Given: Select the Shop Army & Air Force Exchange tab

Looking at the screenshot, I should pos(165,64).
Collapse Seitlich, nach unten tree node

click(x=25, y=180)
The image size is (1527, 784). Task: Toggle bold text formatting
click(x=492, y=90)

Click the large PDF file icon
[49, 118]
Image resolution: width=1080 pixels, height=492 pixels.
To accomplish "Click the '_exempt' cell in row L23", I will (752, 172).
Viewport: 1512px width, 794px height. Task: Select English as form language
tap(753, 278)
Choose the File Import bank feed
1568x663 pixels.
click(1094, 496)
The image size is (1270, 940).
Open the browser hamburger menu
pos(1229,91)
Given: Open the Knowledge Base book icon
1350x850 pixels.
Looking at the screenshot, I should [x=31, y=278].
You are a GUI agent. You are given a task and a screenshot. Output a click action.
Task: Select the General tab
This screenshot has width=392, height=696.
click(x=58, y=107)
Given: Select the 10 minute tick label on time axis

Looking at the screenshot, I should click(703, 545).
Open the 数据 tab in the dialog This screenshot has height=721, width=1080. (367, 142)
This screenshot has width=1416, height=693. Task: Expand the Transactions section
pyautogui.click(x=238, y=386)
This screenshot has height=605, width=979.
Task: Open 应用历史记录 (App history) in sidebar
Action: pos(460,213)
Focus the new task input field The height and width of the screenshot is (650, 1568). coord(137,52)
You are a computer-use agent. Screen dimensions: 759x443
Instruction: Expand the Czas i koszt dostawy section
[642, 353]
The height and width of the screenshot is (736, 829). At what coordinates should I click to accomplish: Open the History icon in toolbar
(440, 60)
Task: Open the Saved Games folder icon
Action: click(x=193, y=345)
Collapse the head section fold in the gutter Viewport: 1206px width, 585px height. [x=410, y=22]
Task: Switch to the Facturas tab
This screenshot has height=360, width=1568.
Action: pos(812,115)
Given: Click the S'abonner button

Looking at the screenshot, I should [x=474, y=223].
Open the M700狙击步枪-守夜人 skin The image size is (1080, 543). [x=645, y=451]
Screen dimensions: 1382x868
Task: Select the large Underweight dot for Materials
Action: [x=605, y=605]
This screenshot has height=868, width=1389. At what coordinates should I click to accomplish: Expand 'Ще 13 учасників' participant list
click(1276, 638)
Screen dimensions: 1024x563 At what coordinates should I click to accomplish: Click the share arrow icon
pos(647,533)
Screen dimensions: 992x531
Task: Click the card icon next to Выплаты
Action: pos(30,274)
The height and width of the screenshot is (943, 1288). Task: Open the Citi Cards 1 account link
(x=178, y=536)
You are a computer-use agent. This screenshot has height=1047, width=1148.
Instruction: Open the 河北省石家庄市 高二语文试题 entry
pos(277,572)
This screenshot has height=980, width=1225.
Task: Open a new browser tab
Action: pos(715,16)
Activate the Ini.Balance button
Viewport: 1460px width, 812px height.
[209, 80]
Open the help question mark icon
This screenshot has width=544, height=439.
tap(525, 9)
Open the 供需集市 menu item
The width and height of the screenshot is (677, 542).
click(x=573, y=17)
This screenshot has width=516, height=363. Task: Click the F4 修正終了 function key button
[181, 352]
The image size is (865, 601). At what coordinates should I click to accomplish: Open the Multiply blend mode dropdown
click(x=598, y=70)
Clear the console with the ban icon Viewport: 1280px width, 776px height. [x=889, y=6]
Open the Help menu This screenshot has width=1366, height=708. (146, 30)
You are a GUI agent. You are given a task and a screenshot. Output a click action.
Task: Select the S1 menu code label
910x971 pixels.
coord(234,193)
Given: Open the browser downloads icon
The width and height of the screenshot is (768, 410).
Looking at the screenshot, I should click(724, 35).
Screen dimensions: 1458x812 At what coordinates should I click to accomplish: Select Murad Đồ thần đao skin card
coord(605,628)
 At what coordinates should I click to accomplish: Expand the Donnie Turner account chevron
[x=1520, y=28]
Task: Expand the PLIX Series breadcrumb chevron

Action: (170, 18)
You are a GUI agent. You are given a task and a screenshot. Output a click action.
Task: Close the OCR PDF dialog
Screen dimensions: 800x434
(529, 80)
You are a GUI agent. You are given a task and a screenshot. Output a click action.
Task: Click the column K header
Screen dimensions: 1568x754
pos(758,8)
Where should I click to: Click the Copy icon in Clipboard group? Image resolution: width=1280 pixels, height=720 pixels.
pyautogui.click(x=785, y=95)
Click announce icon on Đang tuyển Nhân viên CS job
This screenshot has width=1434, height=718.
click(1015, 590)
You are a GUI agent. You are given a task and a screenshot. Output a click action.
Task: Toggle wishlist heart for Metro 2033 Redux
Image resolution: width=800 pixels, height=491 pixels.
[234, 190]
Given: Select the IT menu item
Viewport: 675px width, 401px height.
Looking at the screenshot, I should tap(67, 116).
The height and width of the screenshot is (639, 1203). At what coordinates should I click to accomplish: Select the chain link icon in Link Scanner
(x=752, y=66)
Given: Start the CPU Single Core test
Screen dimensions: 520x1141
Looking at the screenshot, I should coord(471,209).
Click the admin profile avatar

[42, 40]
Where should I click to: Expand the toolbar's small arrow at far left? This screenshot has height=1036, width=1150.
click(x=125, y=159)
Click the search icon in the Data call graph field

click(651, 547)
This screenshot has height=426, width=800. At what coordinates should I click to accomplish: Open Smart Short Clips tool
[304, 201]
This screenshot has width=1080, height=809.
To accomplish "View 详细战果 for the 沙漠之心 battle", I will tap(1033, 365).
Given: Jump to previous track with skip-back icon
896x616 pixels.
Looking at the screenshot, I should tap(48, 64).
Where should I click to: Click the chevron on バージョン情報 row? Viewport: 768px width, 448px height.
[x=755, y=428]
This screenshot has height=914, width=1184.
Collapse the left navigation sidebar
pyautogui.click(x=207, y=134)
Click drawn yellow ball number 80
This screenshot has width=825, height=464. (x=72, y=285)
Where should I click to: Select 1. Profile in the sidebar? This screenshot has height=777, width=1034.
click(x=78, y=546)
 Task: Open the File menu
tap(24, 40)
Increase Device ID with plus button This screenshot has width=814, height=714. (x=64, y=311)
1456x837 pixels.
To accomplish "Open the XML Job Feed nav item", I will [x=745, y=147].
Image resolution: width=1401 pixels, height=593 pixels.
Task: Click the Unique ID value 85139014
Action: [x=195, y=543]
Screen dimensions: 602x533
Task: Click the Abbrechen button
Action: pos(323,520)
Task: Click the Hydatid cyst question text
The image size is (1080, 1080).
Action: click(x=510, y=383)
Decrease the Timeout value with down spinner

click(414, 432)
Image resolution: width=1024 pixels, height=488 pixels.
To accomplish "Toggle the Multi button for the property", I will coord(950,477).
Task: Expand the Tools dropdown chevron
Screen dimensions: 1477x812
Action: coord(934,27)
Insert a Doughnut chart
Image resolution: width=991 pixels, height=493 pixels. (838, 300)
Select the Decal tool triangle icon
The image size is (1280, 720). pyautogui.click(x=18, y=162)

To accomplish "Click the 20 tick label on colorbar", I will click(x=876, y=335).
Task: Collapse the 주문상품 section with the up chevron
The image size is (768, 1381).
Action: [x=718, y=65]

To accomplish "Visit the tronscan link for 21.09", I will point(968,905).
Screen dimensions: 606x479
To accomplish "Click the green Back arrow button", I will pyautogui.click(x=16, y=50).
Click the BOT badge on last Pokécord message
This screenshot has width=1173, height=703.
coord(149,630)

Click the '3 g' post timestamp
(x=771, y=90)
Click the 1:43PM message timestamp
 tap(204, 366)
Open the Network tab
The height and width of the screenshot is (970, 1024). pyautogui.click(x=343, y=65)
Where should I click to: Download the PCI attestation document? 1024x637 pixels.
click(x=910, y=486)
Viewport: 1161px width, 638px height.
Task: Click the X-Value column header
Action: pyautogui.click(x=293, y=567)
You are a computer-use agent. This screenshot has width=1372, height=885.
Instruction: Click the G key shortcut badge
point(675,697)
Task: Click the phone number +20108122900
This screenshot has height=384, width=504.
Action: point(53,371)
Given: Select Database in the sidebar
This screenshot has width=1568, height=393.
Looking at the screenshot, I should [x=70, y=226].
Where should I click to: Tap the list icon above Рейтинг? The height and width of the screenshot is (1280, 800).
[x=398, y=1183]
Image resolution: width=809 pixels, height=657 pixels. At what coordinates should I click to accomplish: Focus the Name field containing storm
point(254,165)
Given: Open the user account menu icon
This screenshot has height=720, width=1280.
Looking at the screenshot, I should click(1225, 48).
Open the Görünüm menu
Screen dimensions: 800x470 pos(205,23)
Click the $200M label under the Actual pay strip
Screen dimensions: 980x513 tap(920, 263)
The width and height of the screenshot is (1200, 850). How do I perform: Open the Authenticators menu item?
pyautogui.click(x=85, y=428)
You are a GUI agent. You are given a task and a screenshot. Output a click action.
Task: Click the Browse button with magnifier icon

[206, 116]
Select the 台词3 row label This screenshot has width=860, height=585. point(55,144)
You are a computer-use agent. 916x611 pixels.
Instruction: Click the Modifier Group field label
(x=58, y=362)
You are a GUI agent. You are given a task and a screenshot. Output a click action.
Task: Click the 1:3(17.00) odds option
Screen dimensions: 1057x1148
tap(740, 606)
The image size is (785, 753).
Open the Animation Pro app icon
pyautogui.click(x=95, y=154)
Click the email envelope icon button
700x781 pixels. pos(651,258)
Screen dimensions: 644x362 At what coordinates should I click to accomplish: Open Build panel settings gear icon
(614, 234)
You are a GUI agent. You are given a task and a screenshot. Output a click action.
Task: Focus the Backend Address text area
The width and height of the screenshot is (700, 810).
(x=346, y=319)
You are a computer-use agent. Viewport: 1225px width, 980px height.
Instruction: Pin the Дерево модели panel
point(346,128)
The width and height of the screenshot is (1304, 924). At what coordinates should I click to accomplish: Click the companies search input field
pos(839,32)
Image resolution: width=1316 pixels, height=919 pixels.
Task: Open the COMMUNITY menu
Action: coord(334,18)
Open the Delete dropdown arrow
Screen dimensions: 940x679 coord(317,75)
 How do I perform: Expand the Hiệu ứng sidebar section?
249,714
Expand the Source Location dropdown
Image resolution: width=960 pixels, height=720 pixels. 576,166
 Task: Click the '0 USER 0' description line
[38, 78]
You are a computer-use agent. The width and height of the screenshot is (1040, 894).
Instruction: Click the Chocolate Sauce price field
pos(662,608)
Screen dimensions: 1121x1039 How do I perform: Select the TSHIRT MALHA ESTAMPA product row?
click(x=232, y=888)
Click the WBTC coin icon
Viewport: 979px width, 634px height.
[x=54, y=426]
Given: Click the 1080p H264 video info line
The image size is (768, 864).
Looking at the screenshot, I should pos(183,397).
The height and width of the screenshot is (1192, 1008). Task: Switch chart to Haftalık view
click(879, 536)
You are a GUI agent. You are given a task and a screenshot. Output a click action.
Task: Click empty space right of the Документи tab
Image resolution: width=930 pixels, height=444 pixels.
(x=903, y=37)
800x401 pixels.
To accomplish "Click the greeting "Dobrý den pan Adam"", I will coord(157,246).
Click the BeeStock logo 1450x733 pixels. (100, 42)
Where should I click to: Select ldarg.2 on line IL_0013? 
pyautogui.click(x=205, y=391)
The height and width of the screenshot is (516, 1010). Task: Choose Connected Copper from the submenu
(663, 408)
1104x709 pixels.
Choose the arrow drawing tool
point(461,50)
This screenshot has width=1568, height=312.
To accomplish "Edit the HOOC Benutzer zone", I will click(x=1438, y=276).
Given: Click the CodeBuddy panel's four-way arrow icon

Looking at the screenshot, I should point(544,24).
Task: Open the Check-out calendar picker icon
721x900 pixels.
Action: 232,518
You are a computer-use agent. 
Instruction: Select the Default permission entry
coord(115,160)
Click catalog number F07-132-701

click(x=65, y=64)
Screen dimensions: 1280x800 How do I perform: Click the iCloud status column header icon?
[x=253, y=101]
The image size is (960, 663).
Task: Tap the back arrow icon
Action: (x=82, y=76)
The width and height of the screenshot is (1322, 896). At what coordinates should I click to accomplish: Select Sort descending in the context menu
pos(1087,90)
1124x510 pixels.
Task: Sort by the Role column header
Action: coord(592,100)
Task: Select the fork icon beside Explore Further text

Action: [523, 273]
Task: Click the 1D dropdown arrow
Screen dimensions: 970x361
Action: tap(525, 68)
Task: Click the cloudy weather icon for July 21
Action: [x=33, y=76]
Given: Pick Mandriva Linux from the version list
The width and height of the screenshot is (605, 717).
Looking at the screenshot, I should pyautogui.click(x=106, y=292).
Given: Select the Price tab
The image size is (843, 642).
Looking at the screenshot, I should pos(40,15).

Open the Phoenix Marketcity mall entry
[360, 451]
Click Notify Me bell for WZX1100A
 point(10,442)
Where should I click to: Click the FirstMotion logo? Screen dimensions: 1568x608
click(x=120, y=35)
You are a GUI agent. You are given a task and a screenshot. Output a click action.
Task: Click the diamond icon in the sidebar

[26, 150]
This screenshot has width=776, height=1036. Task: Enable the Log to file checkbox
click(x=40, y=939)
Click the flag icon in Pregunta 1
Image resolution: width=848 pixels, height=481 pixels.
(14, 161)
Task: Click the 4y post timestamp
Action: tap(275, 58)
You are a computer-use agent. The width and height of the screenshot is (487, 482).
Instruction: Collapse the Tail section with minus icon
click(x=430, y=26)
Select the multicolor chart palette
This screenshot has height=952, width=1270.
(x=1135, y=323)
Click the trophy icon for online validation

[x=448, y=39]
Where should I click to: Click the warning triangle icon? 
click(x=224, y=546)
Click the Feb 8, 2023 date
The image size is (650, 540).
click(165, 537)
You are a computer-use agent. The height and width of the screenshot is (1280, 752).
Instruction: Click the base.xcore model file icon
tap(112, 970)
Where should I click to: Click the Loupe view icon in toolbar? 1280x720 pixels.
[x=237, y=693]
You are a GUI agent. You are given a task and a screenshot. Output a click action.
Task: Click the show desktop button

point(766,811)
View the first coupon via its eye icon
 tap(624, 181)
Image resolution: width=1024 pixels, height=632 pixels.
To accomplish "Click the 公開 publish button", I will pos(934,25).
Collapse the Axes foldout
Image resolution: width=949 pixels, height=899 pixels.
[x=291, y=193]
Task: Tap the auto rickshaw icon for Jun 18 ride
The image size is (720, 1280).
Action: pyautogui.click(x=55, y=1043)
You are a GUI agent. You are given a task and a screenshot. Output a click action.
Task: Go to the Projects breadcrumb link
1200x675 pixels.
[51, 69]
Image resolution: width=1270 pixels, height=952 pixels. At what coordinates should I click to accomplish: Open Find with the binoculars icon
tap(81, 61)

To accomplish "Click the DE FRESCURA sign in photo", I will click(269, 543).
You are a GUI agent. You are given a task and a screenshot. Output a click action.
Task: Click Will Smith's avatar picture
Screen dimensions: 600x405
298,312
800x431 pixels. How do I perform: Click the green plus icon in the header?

++++++++

- [Exercise prompt] Output consists of exactly the lines from the one containing "Screen dimensions: 600x405" to the end of the records above, retyped without change and with nothing extra.

- [Answer space]
Screen dimensions: 600x405
298,312
800x431 pixels. How do I perform: Click the green plus icon in the header?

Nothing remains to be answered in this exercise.